# Soll auf Celebboard 2017 wieder die Wahl von "Deutschlands-Soap-Girl 2017" stattfinden?



## Walt (21 Nov. 2016)

Seit 9 Jahren gibt es auf Celebboard alljährlich die Wahl von "Deutschlands-Soap-Girl". 

Es treten zunächst in zwei Vorentscheidungsgruppen je ca. 20 Darstellerinnen aus verschiedenen deutschen Soaps gegeneinander an. Die besten acht aus beiden Gruppen, also insgesamt 16 Darstellerinnen bestreiten dann das Finale. 
Gegen Jahresende steht dann das jeweilige Soap-Girl des Jahres fest.

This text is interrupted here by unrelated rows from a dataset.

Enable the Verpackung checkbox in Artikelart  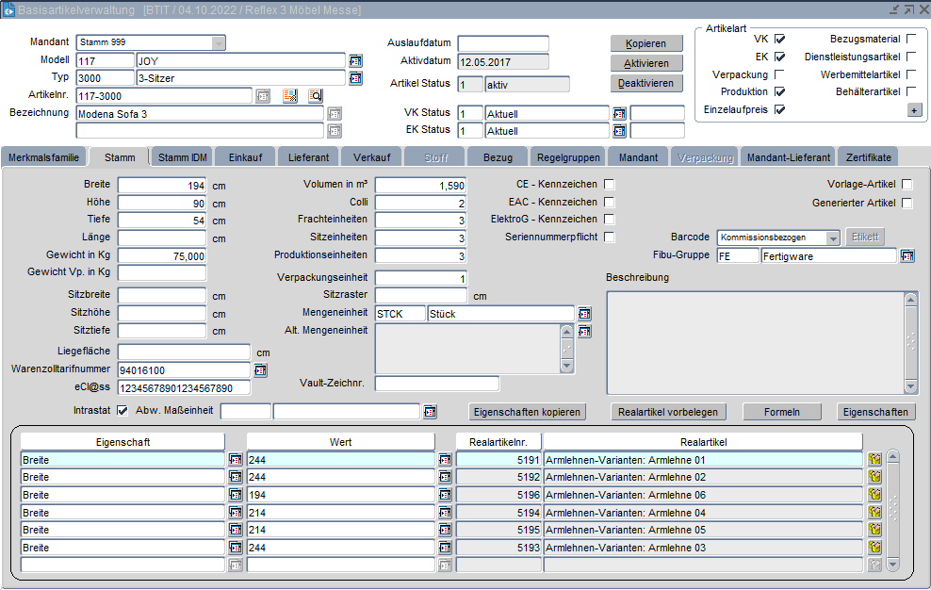click(780, 74)
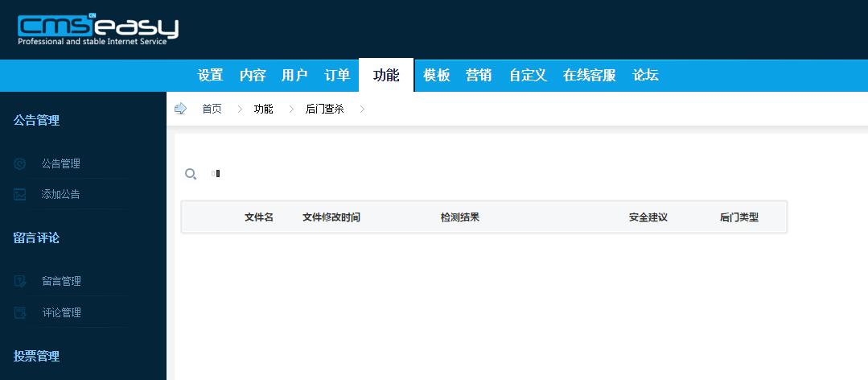Switch to the 内容 menu
Screen dimensions: 868x380
pyautogui.click(x=253, y=76)
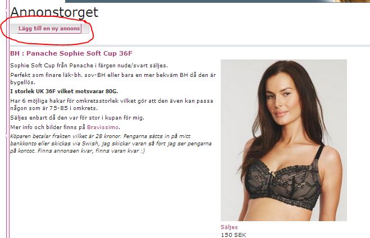Follow the Bravissimo link

click(x=103, y=127)
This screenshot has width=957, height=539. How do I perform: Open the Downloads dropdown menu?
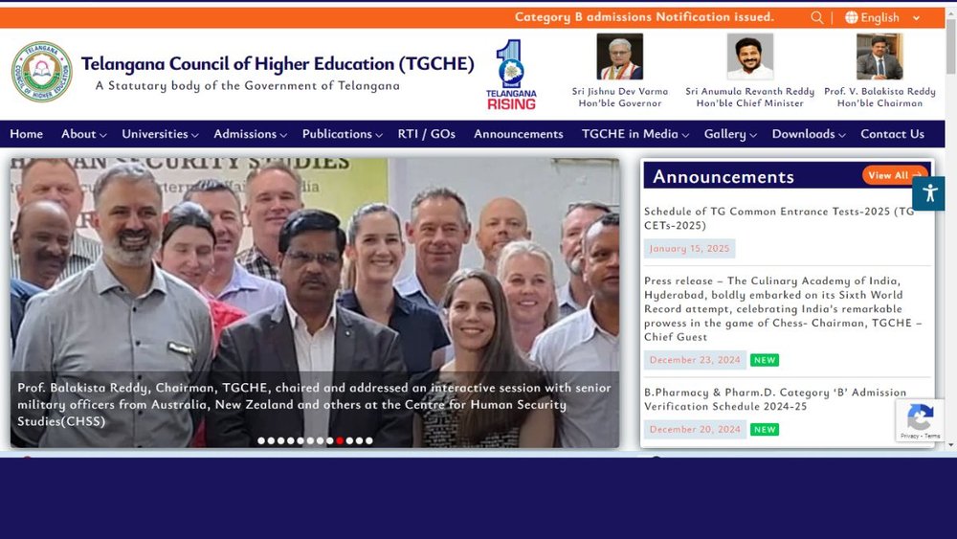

Seit einigen Jahren sinkt die Zahl der User, die an der Abstimmung teilnehmen, stetig. 

Deshalb hier die Frage:
Soll es auch 2017 wieder die Umfrage "Wer wird Deutschlands-Soap-Girl 2017 geben?"


----------



## Rammsteiner (22 Nov. 2016)

Ich habe mit ja gestimmt und würde auch mit voten !


----------



## hoshi21 (22 Nov. 2016)

ich bin auch dabei. die soap girls geben doch immer gutes material ab.


----------



## tvgirlslover (22 Nov. 2016)

Bin auf jeden Fall auch wieder dabei :thumbup:


----------



## Max100 (22 Nov. 2016)

Klar doch, hab immer mitgemacht! :thumbup:


----------



## StefanKa (22 Nov. 2016)

Danke, dass Einige bisher ihre Meinung kund getan haben. Ich bin gespannt, ob es 2017 weitergehen soll/kann.

Gruß
Walt


----------



## Erlkönig (23 Nov. 2016)

Ja gerne. Glaubte zwar ich bin aus dem Soap-Alter raus aber denkste ...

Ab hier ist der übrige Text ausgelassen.